Ein Blick auf seinen Vorgesetzten ließ den Traum sofort wieder platzen. Emmerich konnte sehen, dass es Gonska aus irgendeinem Grund schwerfiel, Contenance zu wahren. Seine Mundwinkel zuckten, und seine Oberlippe bebte, als wäre er kurz davor loszuprusten. Ganz gleich, welcher Spaß auch immer folgen mochte – er würde auf seine Kosten gehen.
Emmerich lehnte sich wieder zurück, schlug die Beine übereinander und verschränkte die Arme vor der Brust. »Ich höre.«
Haidrich atmete einmal tief ein und wieder aus und beugte sich zu ihm herüber. »Es geht um einen Fluch«, sagte sie beinahe lautlos.
Gonska tat so, als würde er husten, und Emmerich wusste nicht, ob er sich verhört hatte. »Wie bitte?«
»Pandora, der neue Film, in dem ich die Hauptrolle spiele, wurde mit einem Fluch belegt. Ich fürchte, es wird bald etwas Schlimmes geschehen.«
Emmerich starrte sie schweigend an.
»Verstehen Sie?«
»Aber natürlich.« Er verstand sehr wohl. Diese Frau hatte ein psychisches Problem oder ein Aufmerksamkeitsdefizit. Höchstwahrscheinlich beides.

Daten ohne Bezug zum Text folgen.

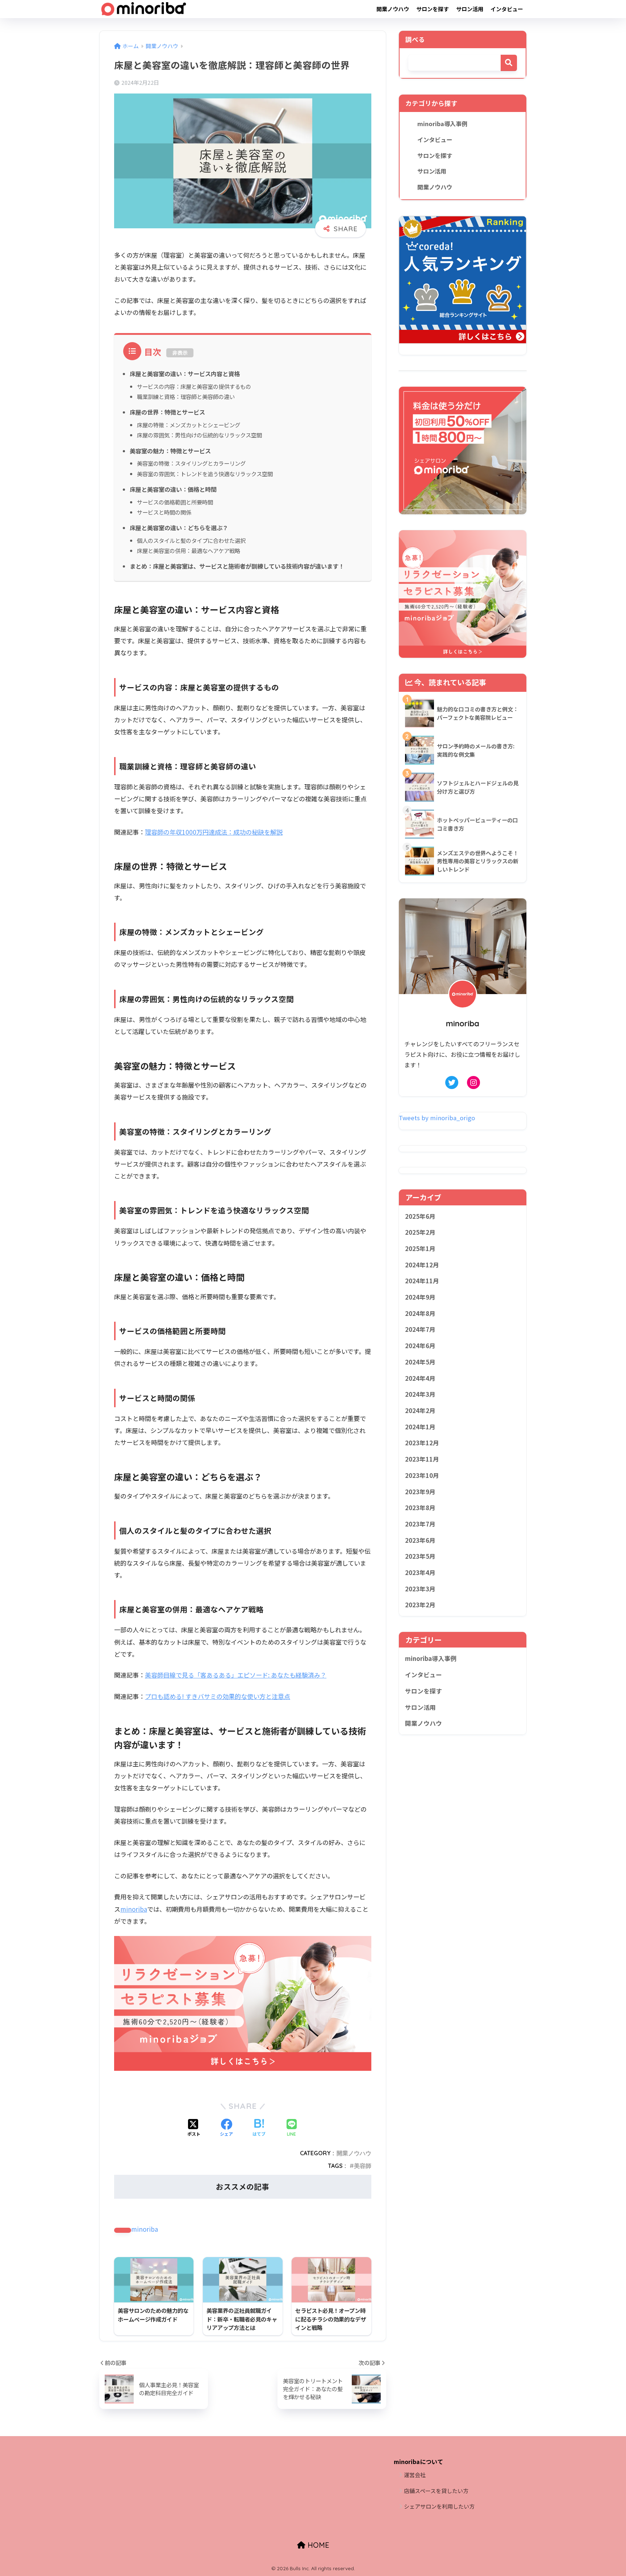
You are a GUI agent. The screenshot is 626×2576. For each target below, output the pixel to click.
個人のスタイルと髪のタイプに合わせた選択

Sie hatte den Zynismus in seiner Stimme entweder nicht gehört oder ihn nicht hören wollen, denn sie sprach unbeirrt weiter. »Als wir mit den Dreharbeiten begonnen haben, ist eine unheimliche Frau im Atelier aufgetaucht. Sie hat den Film verflucht. Seither ereignet sich eine Katastrophe nach der nächsten. Unfälle geschehen, Menschen werden krank … Das muss aufhören. Am Mittwoch wird die große Schlussszene inszeniert, und am Donnerstag richte ich einen wichtigen Ball aus. Da darf auf keinen Fall etwas passieren.«
»Und was soll ich Ihrer Meinung nach tun? Ich bin Kriminalbeamter, kein Exorzist.«
»Exorzismus nützt nichts. Das habe ich schon probiert.«
»Aber …« Emmerich fehlten die Worte.
»Sie sind doch darin ausgebildet, Hinweise zu verfolgen und Menschen aufzuspüren. Finden Sie diese Frau! Bringen Sie sie dazu, den Fluch aufzuheben!«
Emmerich kratzte sich am Kopf und musterte Rita Haidrich. »Sie meinen das tatsächlich ernst, oder?«
Sie nickte. »Es ist, als hätte diese Hexe tatsächlich die Büchse der Pandora geöffnet. Unerklärliche Dinge geschehen. Böse Dinge. Ich schwöre Ihnen, auf dem Streifen liegt ein Fluch.«
Emmerich fiel es schwer, sich zurückzuhalten. »Hören Sie …« Er sprach langsam und überdeutlich, so als würde er auf ein begriffsstutziges Kind einreden. »Das Problem wird sich auch ohne mein Zutun lösen. Diese ominöse Frau wird bald von ganz allein auftauchen und Ihnen anbieten, den Fluch zurückzunehmen – und zwar gegen eine beträchtliche Summe Geld.«
Haidrich legte ihre Hände in den Schoß und begann, ihre Nagelhaut zurückzuschieben. »Sie hat aber …«, setzte sie an weiterzureden, doch Emmerich bedeutete ihr zu schweigen.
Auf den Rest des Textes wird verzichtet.